1924 schrieb die britische Schriftstellerin Virginia Woolf ihre wohl heute noch bekannteste Passage: „On or around December 1910, human character changed. I am not saying that one went out, as one might into a garden, and there saw that a rose had flowered or a hen had laid an egg. The change was not sudden and definite like that, but a change there was, nevertheless …".
Und tatsächlich waren historische Veränderungsprozesse in den gut 40 Jahren vor Woolfs Aussage ubiquitär. Egal ob man in die Kolonial-, Attentats-, Emotions-, Global-, Geschlechter- oder Verfassungsgeschichte schaut, sie alle sehen, dass in den 1880er entscheidende Weichen gestellt wurden, für den allmählichen Siegeszug dessen, was man heute landläufig als (europäische) „Moderne“ bezeichnet.

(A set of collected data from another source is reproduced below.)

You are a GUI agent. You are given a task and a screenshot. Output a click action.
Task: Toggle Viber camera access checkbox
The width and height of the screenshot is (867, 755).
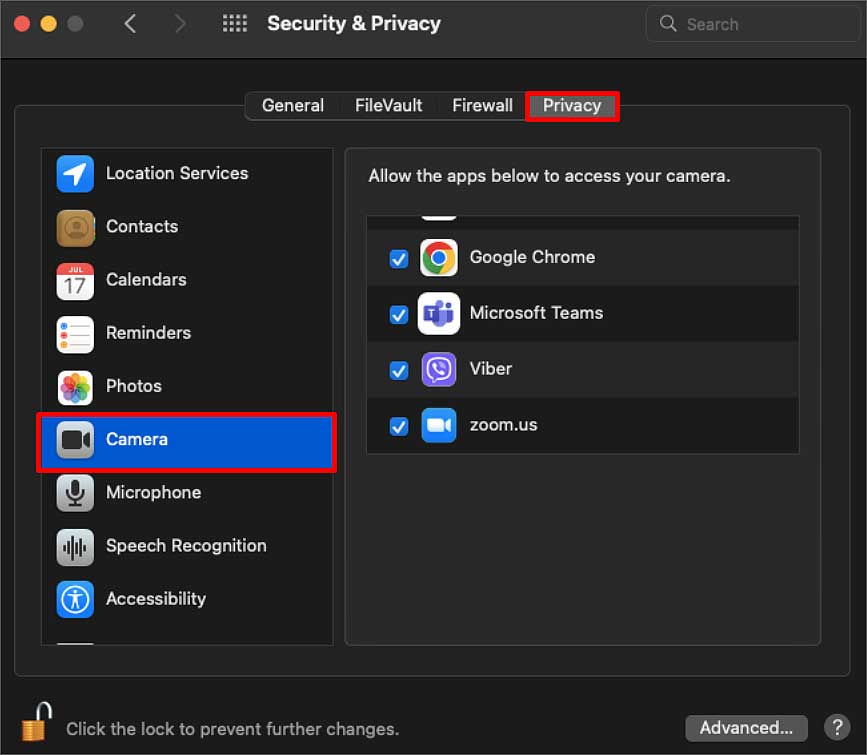point(399,370)
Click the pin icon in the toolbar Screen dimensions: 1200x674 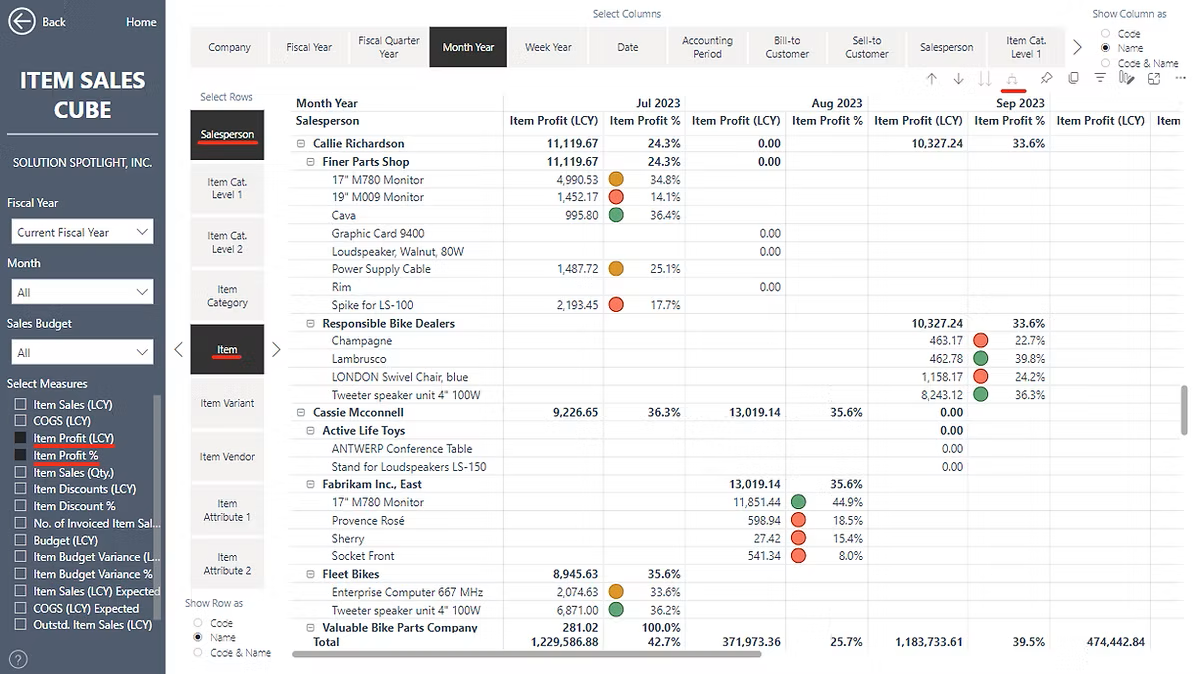click(x=1046, y=78)
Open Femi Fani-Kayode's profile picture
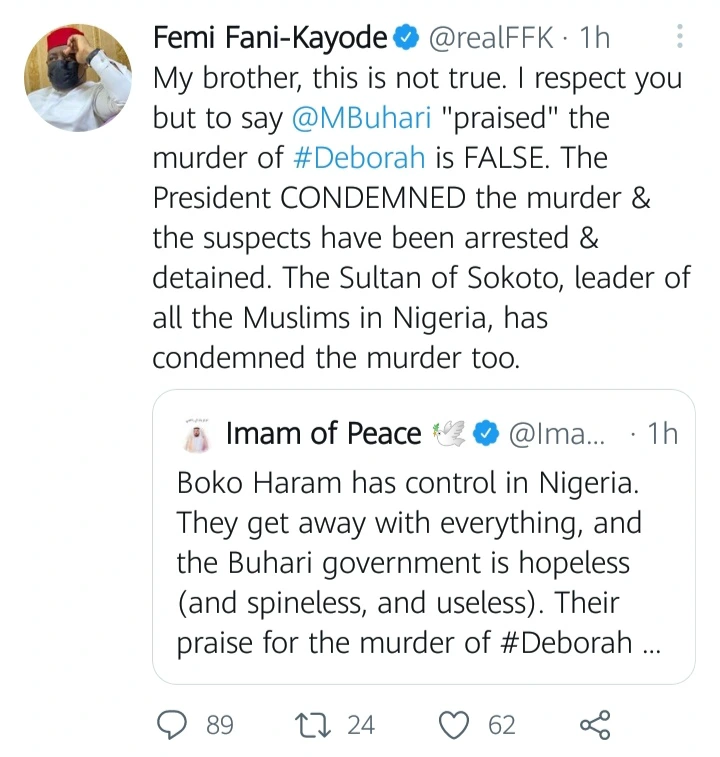720x757 pixels. (x=77, y=79)
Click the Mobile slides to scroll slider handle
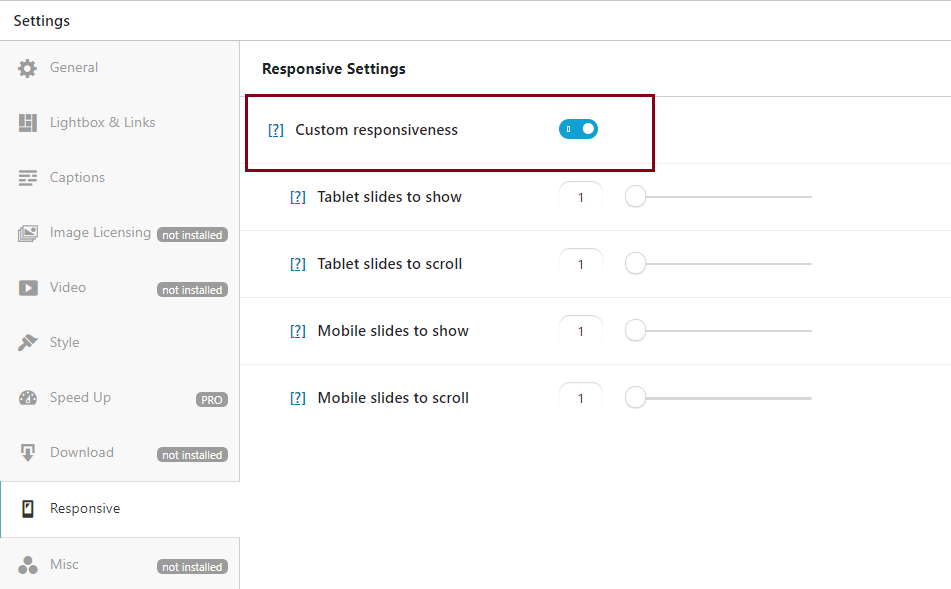 click(635, 398)
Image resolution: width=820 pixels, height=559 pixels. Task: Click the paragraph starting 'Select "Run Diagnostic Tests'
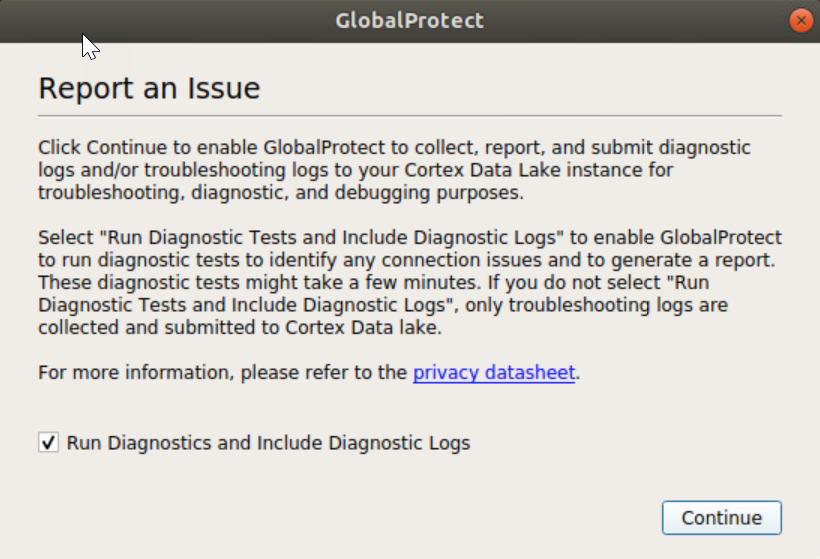[x=409, y=280]
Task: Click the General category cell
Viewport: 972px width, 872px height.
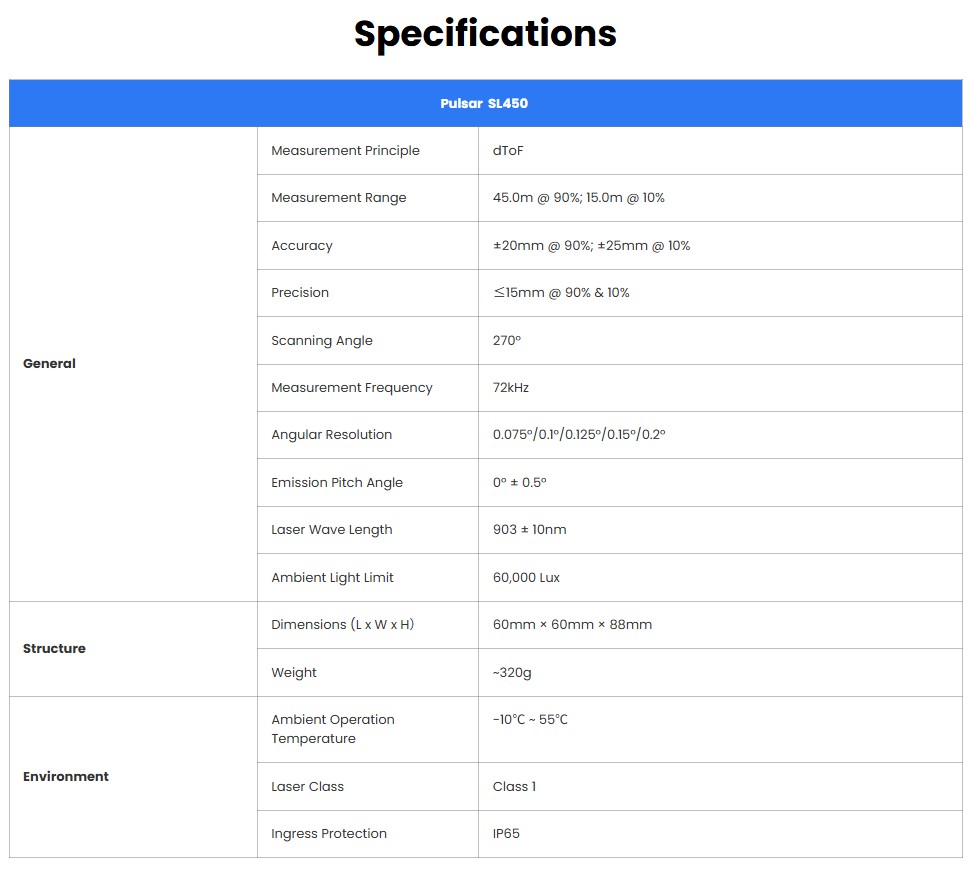Action: click(49, 364)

Trotzdem verbieten sich allzu optimistische Perspektiven auf diese Umbruchszeit. Telegraphenmasten, Eisenbahnen und Dampfschiffe brachten zwar eine bis dahin ungekannte Mobilität und Kommunikationsdichte, taten dies jedoch Im Fahrwasser europäischer Kolonialimperien, die die Welt gnadenlos unter sich aufteilten. Die gleichen europäischen Mächte versuchten zwar, den Krieg durch Völkerrecht zu zähmen, nur um ihn gegenüber „unzivilisierten“ Völkern um so brutaler zu entfesseln und Europa dann zwischen 1911 und 1923 in eine bis dato unbekannte Gewaltorgie abgleiten zu lassen. Am Ende der Auseinandersetzung um politische Partizipation in diesen Jahren standen in den meisten europäischen Gesellschaften zwar Bürgerrechte, Demokratie und Frauenwahlrecht, in Italien und der Sowjetunion jedoch Faschismus und Sowjetkommunismus. Und so konnte Antonio Gramsci 1930 zurecht resümieren: „Die alte Welt liegt im Sterben, die neue ist noch nicht geboren. Es ist die Zeit der Monster.“
Das Proseminar versucht, das lange Fin de Siècle, jene 40 Jahre zwischen 1880 und 1923, die mit einem scheinbar umfassenden Fortschrittsoptimismus begannen und in Gramscis Interregnum mündeten, zu verstehen. Dafür betrachtet es Themen aus der Politik-, Sozial-, Kultur-, Wissen-, Geschlechter- und Globalgeschichte. Damit verfolgt es drei Ziele: 1) Die Studierenden erhalten einen Überblick über die mannigfaltigen Veränderungen zwischen 1880 und 1923, ohne die sich das 20. Jahrhundert nicht verstehen lässt. 2) Die Teilnehmer:innen üben die Reflexion über Periodisierungen und Perspektivierungen der Neuesten Geschichte ein. 3) Die Studierenden erlernen die Grundlagen des wissenschaftlichen Arbeitens im Bereich der Neuesten und Zeitgeschichte.